** Start of Data records **

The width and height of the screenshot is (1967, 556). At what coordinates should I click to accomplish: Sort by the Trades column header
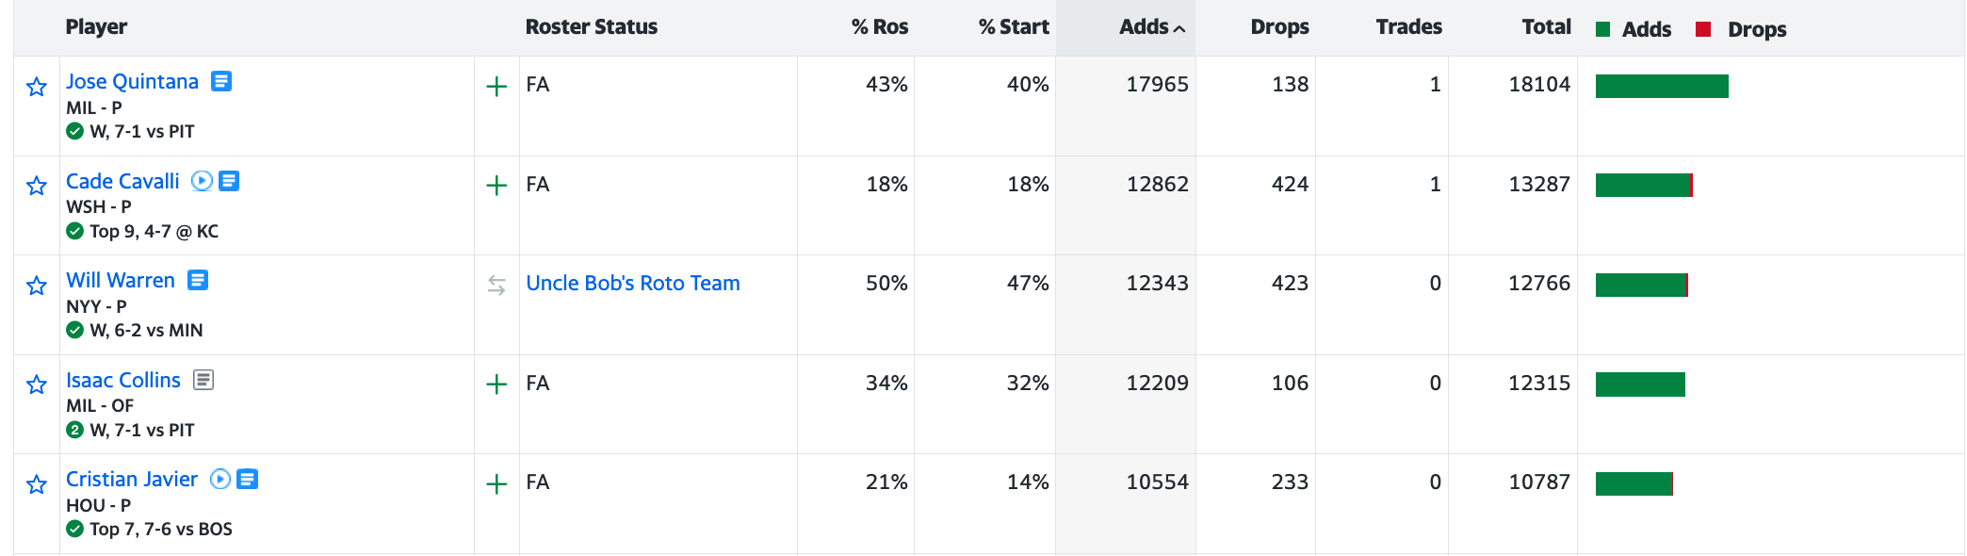[x=1408, y=27]
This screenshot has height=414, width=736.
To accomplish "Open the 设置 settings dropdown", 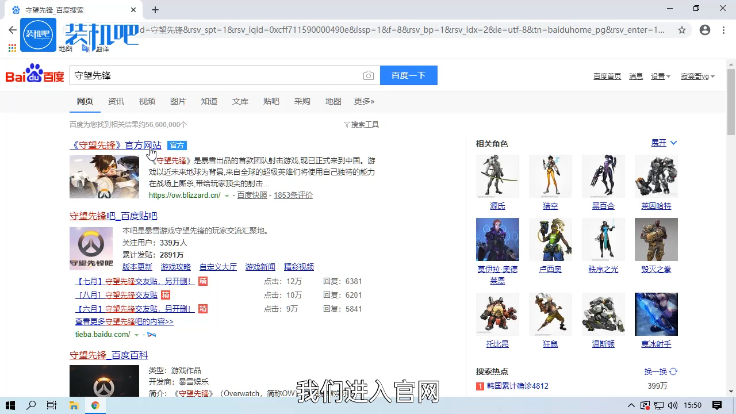I will click(x=660, y=76).
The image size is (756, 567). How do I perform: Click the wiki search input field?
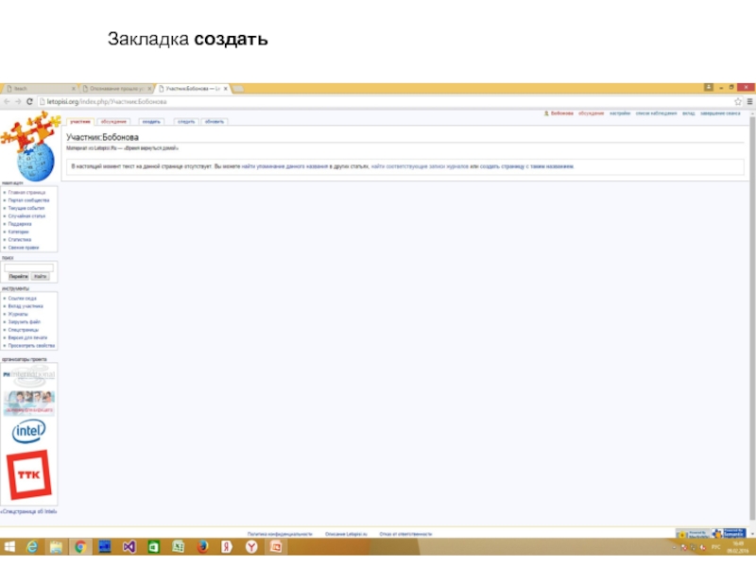point(28,266)
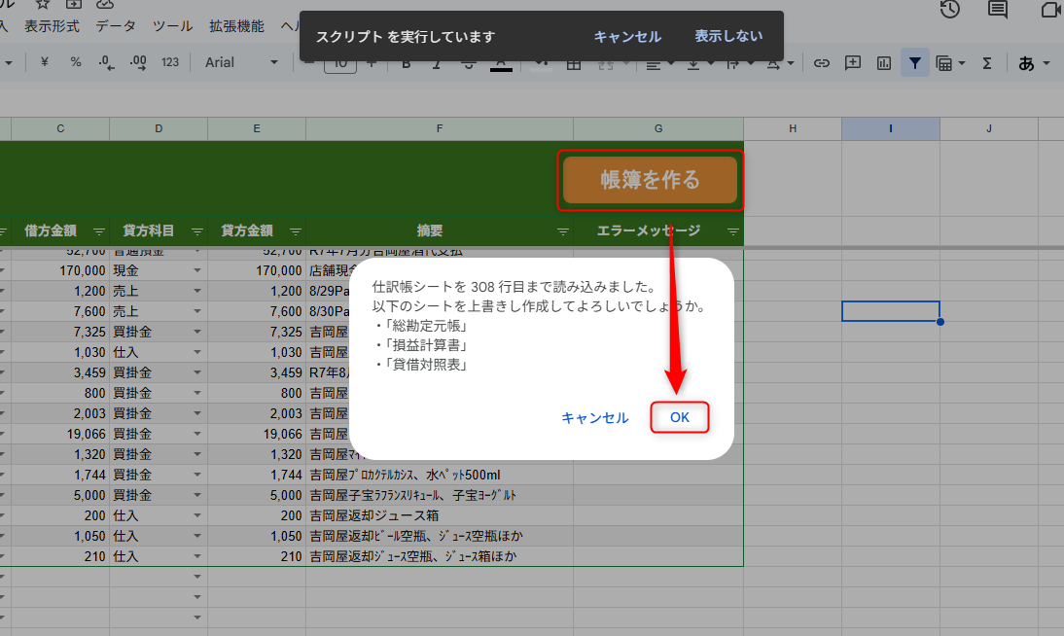The image size is (1064, 636).
Task: Cancel the running script notification
Action: (627, 37)
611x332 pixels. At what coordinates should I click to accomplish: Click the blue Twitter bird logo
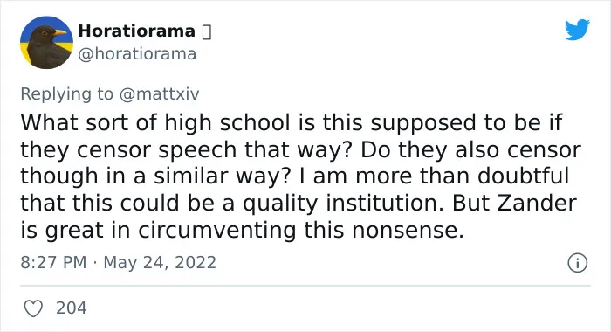[x=577, y=29]
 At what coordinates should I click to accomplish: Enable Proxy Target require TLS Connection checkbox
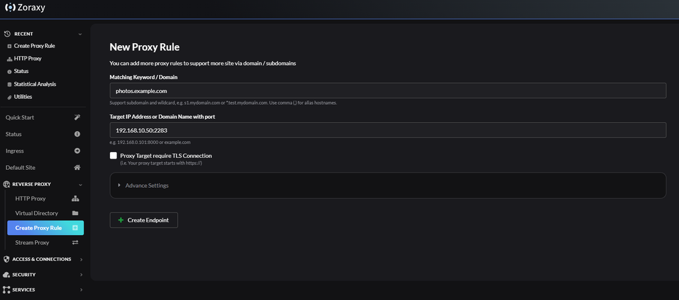[x=113, y=155]

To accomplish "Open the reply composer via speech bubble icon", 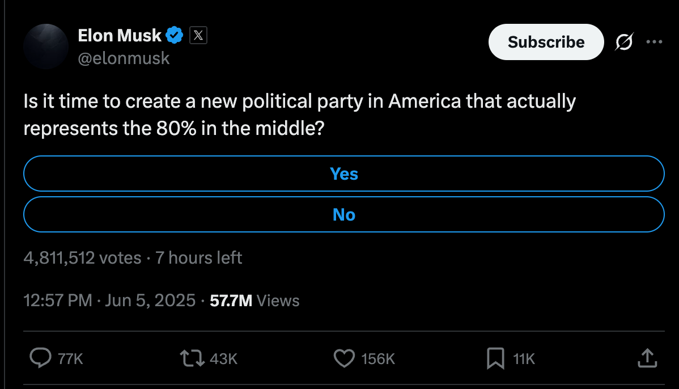I will click(40, 358).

** End of Data records **

- The task:
Which lines of the records above contain the string "coordinates"? Pull out only those lines and copy each one in full, treating uppercase and lowercase letters as different.

- Final result:
The width and height of the screenshot is (1967, 556). At what coordinates should I click to accomplish: Sort by the Trades column header
611x332 pixels. At what coordinates should I click to accomplish: Click the blue Twitter bird logo
 At what coordinates should I click to accomplish: Enable Proxy Target require TLS Connection checkbox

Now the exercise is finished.